Outdoor workouts in the colder fall and winter months can be invigorating and offer refreshingly new settings and conditions. The colder temperatures and added rain or even snow can make for challenges, put a damper on a workout, or even post risks of injury. Having the right kind of winter fitness clothing can go a long way in increasing your comfort and keeping you in the game. Layering allows you to customize your comfort according to the changing conditions as well as your body temperatures.
- Inner Layers: Cotton, while it is breathable and soft is usually one of the worst choices for cold and wet conditions. It doesn’t wick moisture away from your body and the moment you slow down or stop, you begin to chill. Cotton also traps sweat and can impede proper cooling of your body. The same issue occurs with cotton socks. However the result of trapped moisture usually is blisters in addition to the cold. Look instead for moisture wicking fabrics especially for the layers close to or immediately next to your skin. On the label, look for technical or performance fabrics such as polyester and Lycra. Smart wool or merino wool are great options for the colder regions. The “no cotton” rule applies to your undergarments as well, so check those before you head out into the elements.
- For insulation or middle layers, fleece is one of the best materials on the active-wear market. Consider your activity as well as duration and make sure to pack along options for layering and removing layers as your activity level and body temperature changes. If you are running, make sure to keep an additional dry top to quickly change into in your car when your run ends. Natural fibers such as down and wool make wonderful insulation layers. The only drawback is they lose insulation factors as they get wet, so using these with an outer shell or on days when you know for sure there is no chance of encountering wet conditions is advised. Fleece options range from light weight such as Polartec 100 to heavier and wind resistance such as Polartec WindPro and Gore WindStopper.
- Outer-Shell Layer: This one is for weather protection.
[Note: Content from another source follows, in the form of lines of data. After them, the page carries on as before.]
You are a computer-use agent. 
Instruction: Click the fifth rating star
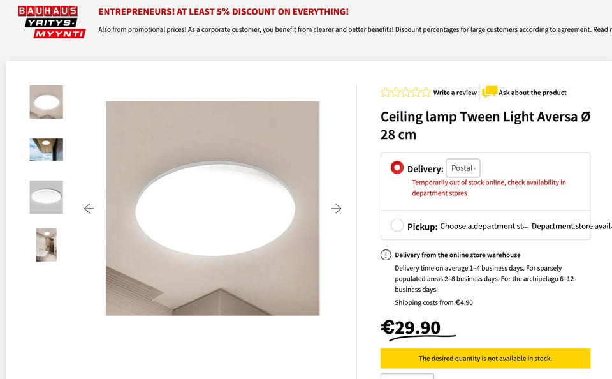425,93
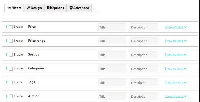Click the reorder handle icon for Tags row
Image resolution: width=200 pixels, height=102 pixels.
pos(7,82)
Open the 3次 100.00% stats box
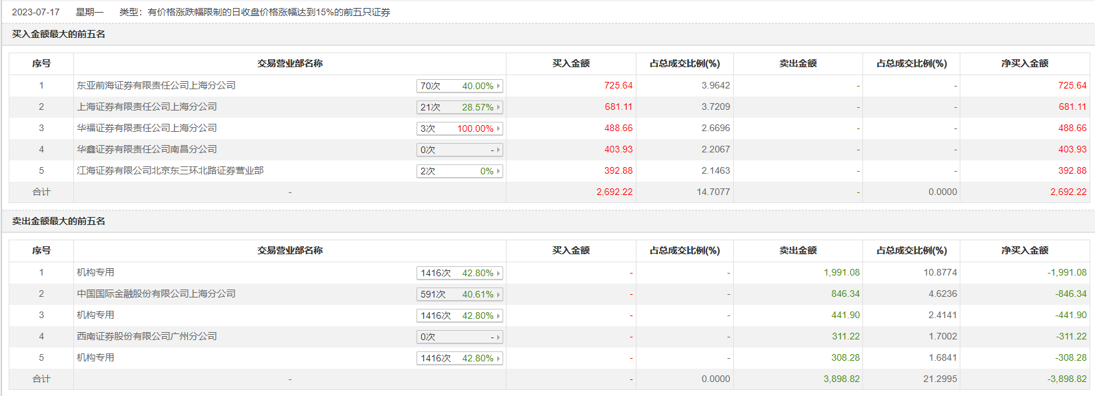Screen dimensions: 1095x396 point(459,128)
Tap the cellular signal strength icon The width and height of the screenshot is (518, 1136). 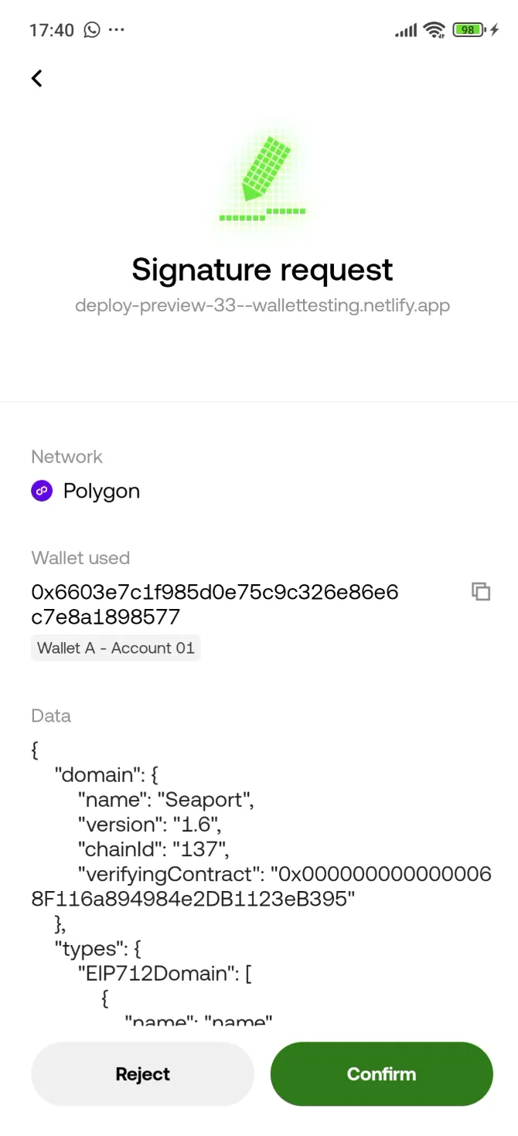tap(404, 30)
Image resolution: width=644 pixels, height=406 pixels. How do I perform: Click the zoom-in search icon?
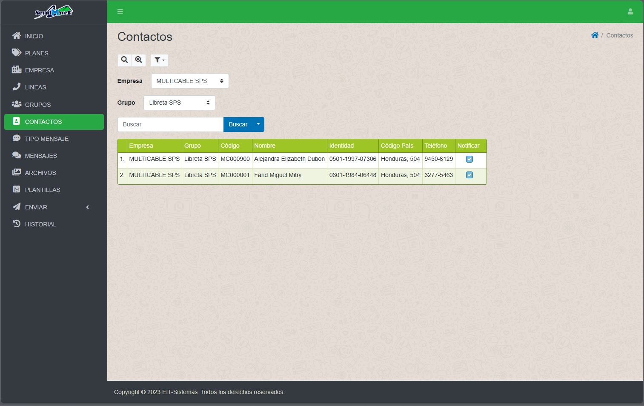click(139, 60)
If you are running in town and just encountering wet and a bit cool or cold temperatures, a lighter, water resistant shell is sufficient. Those with zip vents at the arm pits are especially nice for running to help regulate your temperature. Shells that are both water proof and breathable are the more expensive options, but allow for lighter weight and still offer waterproof protection for mountaineering, hiking, or skiing. Garments made with eVent and Gore-Tex are some of the best choices. Some shells come with a zip-in fleece layer which allows for more flexibility.
Although quality winter weather gear can be spendy, making the investment in your comfort and safety is worth it and well made products with a good warrantee will last you for years with proper care.
Stay warm and safe and keep on getting out there!